WHAT THE EXERCISE ASKS => The lines below are to be quoted exactly, from the first through the one that contains "Read More (114, 2560)".

######

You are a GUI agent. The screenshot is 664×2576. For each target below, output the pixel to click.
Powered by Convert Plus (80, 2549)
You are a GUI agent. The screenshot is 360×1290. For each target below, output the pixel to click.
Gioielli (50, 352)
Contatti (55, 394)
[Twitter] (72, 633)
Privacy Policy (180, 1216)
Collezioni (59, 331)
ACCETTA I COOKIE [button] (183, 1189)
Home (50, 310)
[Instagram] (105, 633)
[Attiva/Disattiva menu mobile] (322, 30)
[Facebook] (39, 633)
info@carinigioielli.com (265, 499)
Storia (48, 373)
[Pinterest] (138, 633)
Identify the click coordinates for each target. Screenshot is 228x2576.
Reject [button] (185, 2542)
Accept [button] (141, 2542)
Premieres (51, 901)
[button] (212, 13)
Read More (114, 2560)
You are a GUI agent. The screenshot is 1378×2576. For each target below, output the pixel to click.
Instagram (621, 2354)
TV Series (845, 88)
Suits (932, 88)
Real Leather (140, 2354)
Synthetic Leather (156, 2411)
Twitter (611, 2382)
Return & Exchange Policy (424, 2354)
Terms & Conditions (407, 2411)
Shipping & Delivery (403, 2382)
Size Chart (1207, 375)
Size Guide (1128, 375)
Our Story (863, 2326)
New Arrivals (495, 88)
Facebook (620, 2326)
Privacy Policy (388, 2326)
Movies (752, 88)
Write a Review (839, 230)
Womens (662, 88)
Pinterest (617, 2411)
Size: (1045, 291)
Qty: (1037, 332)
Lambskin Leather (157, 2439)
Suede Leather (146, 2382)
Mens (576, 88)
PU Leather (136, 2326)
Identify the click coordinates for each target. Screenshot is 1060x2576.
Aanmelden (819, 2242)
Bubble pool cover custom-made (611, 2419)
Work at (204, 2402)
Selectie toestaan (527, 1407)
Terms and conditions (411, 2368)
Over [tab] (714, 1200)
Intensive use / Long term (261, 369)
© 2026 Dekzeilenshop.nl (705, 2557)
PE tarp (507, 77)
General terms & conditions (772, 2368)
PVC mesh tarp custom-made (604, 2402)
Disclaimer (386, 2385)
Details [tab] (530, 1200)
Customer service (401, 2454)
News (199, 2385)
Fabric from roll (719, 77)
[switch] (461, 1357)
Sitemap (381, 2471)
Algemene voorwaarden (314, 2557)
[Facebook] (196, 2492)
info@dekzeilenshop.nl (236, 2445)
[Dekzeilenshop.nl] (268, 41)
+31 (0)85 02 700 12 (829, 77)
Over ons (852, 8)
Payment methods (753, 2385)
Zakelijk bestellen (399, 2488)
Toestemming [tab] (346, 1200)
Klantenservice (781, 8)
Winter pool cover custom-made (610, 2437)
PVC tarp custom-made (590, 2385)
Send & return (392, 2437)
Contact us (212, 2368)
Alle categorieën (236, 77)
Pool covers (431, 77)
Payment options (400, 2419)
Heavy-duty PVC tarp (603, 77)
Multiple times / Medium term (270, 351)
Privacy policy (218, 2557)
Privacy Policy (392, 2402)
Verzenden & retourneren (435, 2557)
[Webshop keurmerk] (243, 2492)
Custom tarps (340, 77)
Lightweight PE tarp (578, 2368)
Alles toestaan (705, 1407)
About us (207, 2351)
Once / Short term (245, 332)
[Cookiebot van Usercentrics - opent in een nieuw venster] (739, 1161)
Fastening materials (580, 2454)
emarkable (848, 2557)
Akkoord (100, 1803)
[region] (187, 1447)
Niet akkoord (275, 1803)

######

OUTPUT FOR THIS EXERCISE =>
You are a GUI agent. The screenshot is 664×2576. For each target below, output the pixel to click.
Powered by Convert Plus (80, 2549)
You are a GUI agent. The screenshot is 360×1290. For each target below, output the pixel to click.
Gioielli (50, 352)
Contatti (55, 394)
[Twitter] (72, 633)
Privacy Policy (180, 1216)
Collezioni (59, 331)
ACCETTA I COOKIE [button] (183, 1189)
Home (50, 310)
[Instagram] (105, 633)
[Attiva/Disattiva menu mobile] (322, 30)
[Facebook] (39, 633)
info@carinigioielli.com (265, 499)
Storia (48, 373)
[Pinterest] (138, 633)
Identify the click coordinates for each target. Screenshot is 228x2576.
Reject [button] (185, 2542)
Accept [button] (141, 2542)
Premieres (51, 901)
[button] (212, 13)
Read More (114, 2560)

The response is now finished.